# Physics equations/24-Electromagnetic Waves

## Problem

A circlular capactitor of radius 3.3 m has a gap of 12 mm, and a charge of 93 μC. The capacitor is discharged through a 9 kΩ resistor. What is what is the maximum magnetic field at the edge of the capacitor?

Though this is a tedious problem, it is significant because it can be solved with basic equations, and because it shows why Maxwell inserted the displacement term in the integral form of Maxwell's equations for magnetic field:

${\displaystyle \int {\vec {B}}\cdot d\ell =\mu _{0}I+\mu _{0}\varepsilon _{0}\int {\frac {\partial {\vec {E}}}{\partial t}}\cdot d{\vec {A}}}$

Define:

• ${\displaystyle I}$  to be the enclosed charge
• ${\displaystyle Q}$  to be the enclosed charge.
• ${\displaystyle \varepsilon _{0}\approx 8.854x10^{-2}{\text{ F/m}}}$  as the vacuum permittivity.
• ${\displaystyle \mu _{0}\approx 1.25710^{-6}\times {\text{ NA}}}$  as the magnetic permeability.

To under stand Maxwell's term, note that if the surface is taken inside the capacitor, it is enclosing electric field. But from Gauss's Law, we know that the electric field is directly proportional to charge. We need a term proportional to current, which is the time-derivative of charge. To recover Maxwell's term, we

## Deriving Maxwell's term

We start by assuming that the current could either be an actual current or a term corresponding to what the current would be if there were no capacitor. We denote this current with a tilde, and ${\displaystyle {\tilde {I}}=d{\tilde {Q}}/dt}$  is called the displacement current.
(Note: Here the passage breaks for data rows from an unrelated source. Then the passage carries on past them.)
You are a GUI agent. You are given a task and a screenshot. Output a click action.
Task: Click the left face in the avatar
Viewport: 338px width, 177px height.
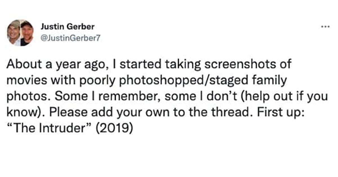[14, 32]
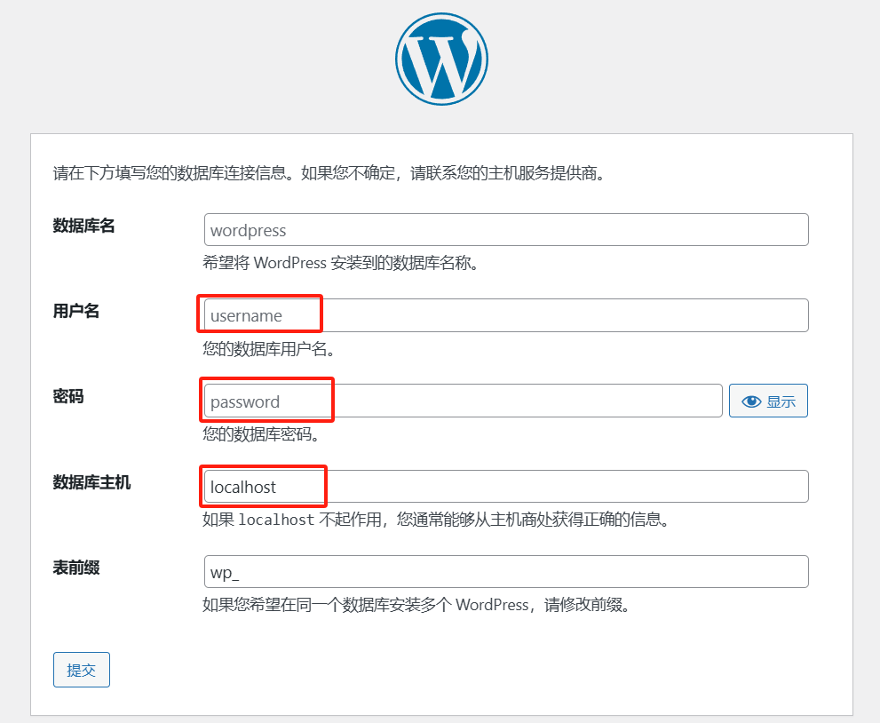
Task: Select the 密码 input with password placeholder
Action: pos(463,401)
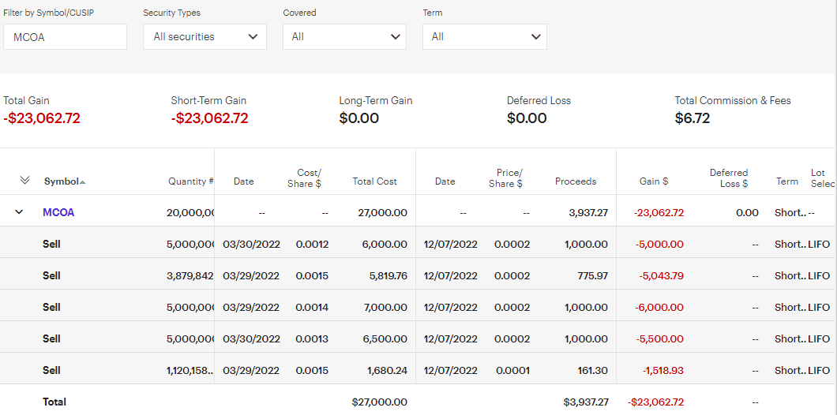Click the Filter by Symbol/CUSIP input field
This screenshot has width=837, height=415.
pos(65,37)
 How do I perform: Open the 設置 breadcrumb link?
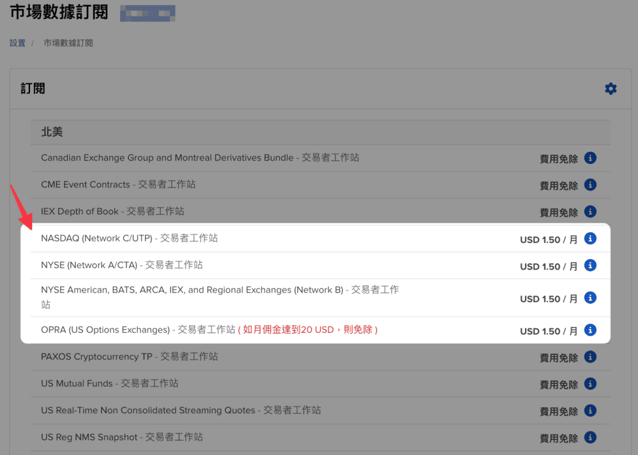pos(17,42)
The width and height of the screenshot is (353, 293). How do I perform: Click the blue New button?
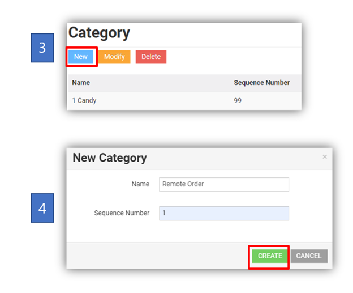[81, 57]
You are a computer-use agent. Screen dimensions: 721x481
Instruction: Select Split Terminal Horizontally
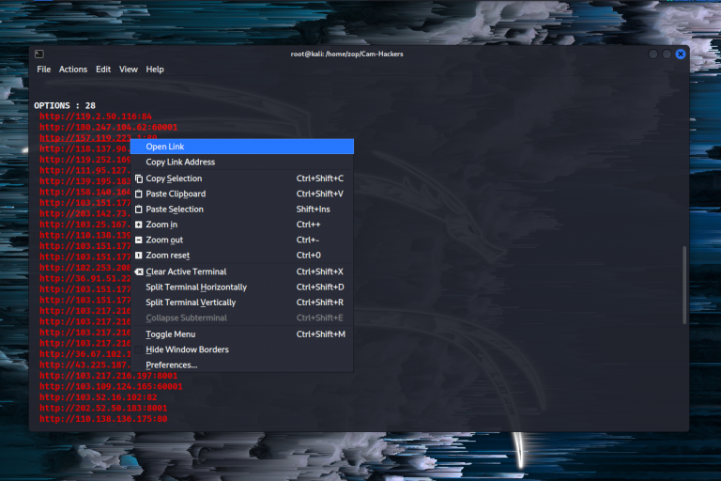coord(196,287)
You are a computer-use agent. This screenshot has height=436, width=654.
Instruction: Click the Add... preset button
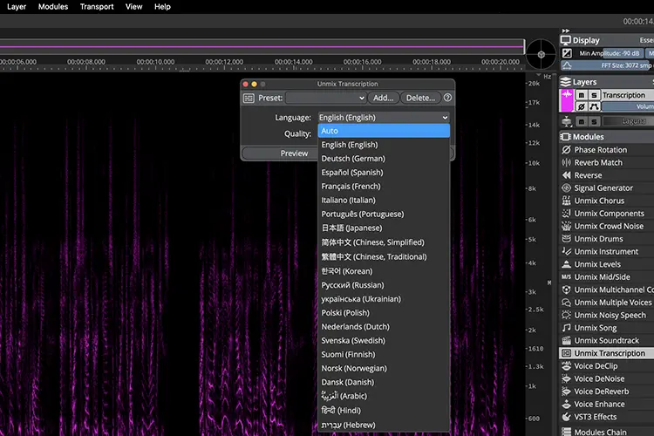click(384, 98)
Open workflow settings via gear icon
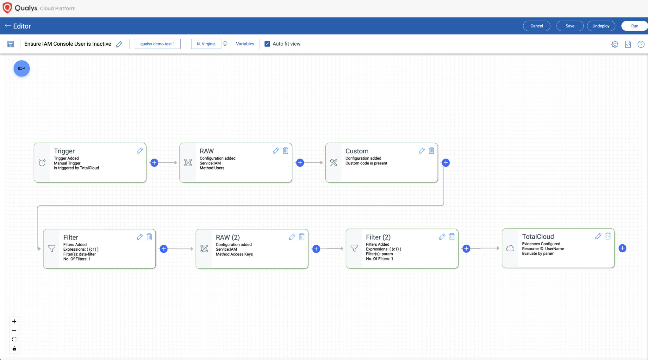The image size is (648, 360). (x=615, y=44)
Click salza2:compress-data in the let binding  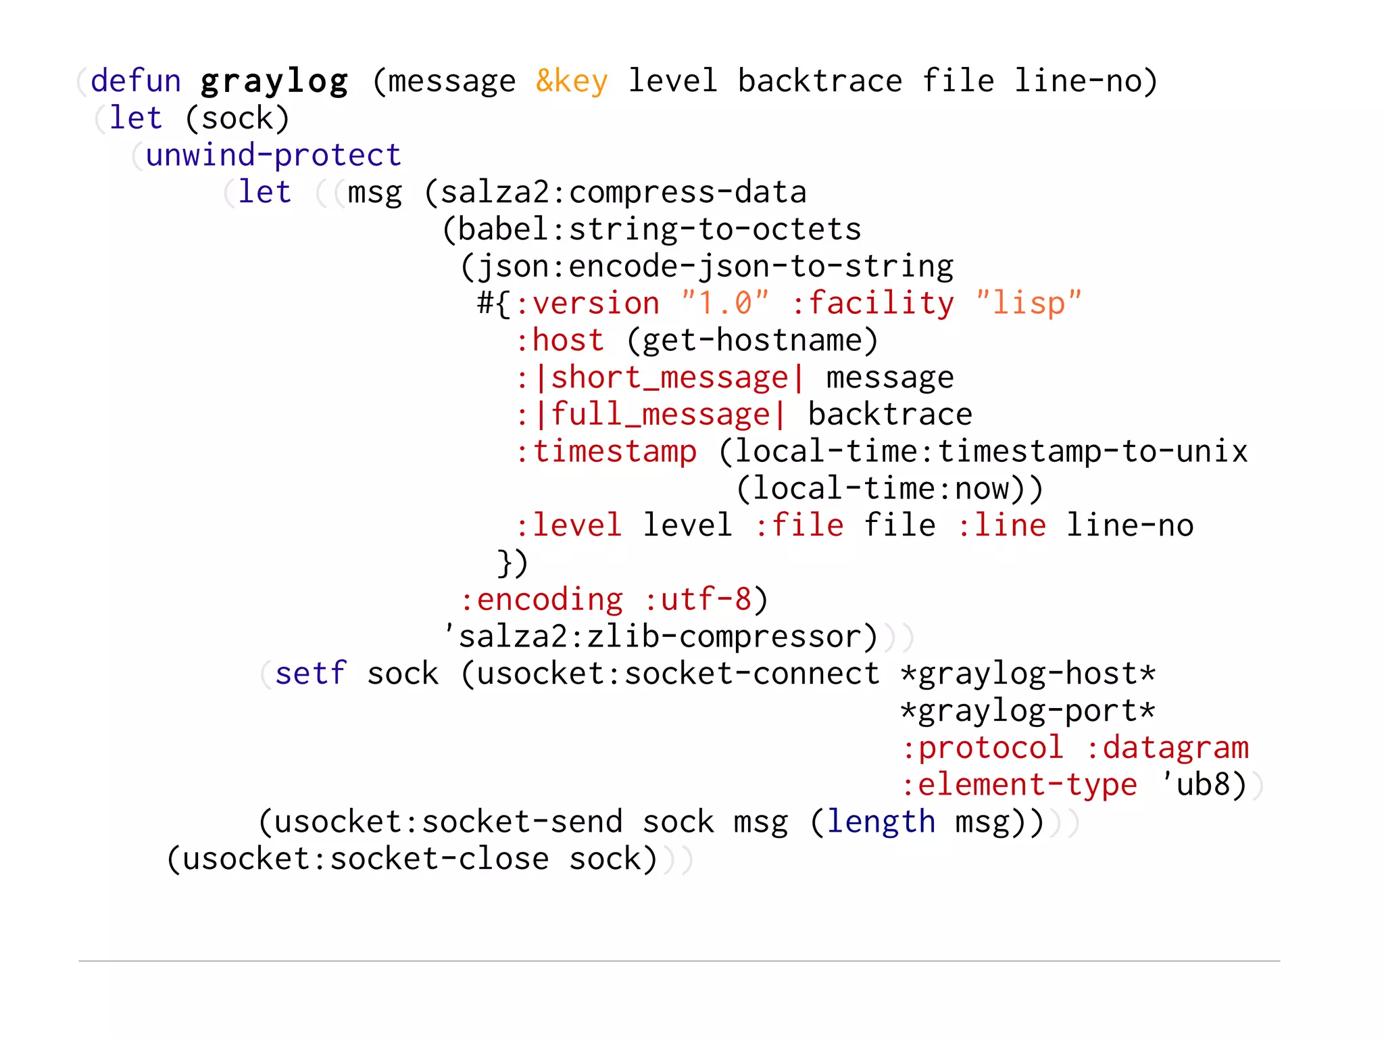[x=623, y=193]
(1)   ${\displaystyle \int {\vec {B}}\cdot d\ell =\mu _{0}I_{\text{actual}}+\mu _{0}{\frac {\Delta {\tilde {Q}}}{\Delta t}}}$

The electric field, ${\displaystyle E}$ , is related to ${\displaystyle {\tilde {Q}}}$  by Gauss' law

(2)   ${\displaystyle \varepsilon _{0}\int {\vec {E}}\cdot d{\vec {A}}={\tilde {Q}}}$

For a parallel plate capacitor:

(3)   ${\displaystyle \varepsilon _{0}EA={\tilde {Q}}}$

Taking the time derivative,

(3)   ${\displaystyle \varepsilon _{0}{\frac {\Delta {\tilde {E}}}{\Delta t}}A={\frac {\Delta {\tilde {Q}}}{\Delta t}}}$

Substituting into (1):

(4)   ${\displaystyle \int {\vec {B}}\cdot d\ell =\mu _{0}I_{\text{actual}}+\mu _{0}\varepsilon _{0}{\frac {\Delta {\tilde {E}}}{\Delta t}}A}$

For our geometry, the electric field is constant over the surface of the capacitor. Hence we can convert to a surface integral:

(5)   ${\displaystyle {\frac {\Delta {\tilde {E}}}{\Delta t}}A\rightarrow \int {\frac {\partial {\vec {E}}}{\partial t}}\cdot d{\vec {A}}}$

Substituting yields our result:

(6)   ${\displaystyle \int {\vec {B}}\cdot d\ell =\mu _{0}I_{\text{actual}}+\mu _{0}\varepsilon _{0}\int {\frac {\partial {\vec {E}}}{\partial t}}\cdot d{\vec {A}}}$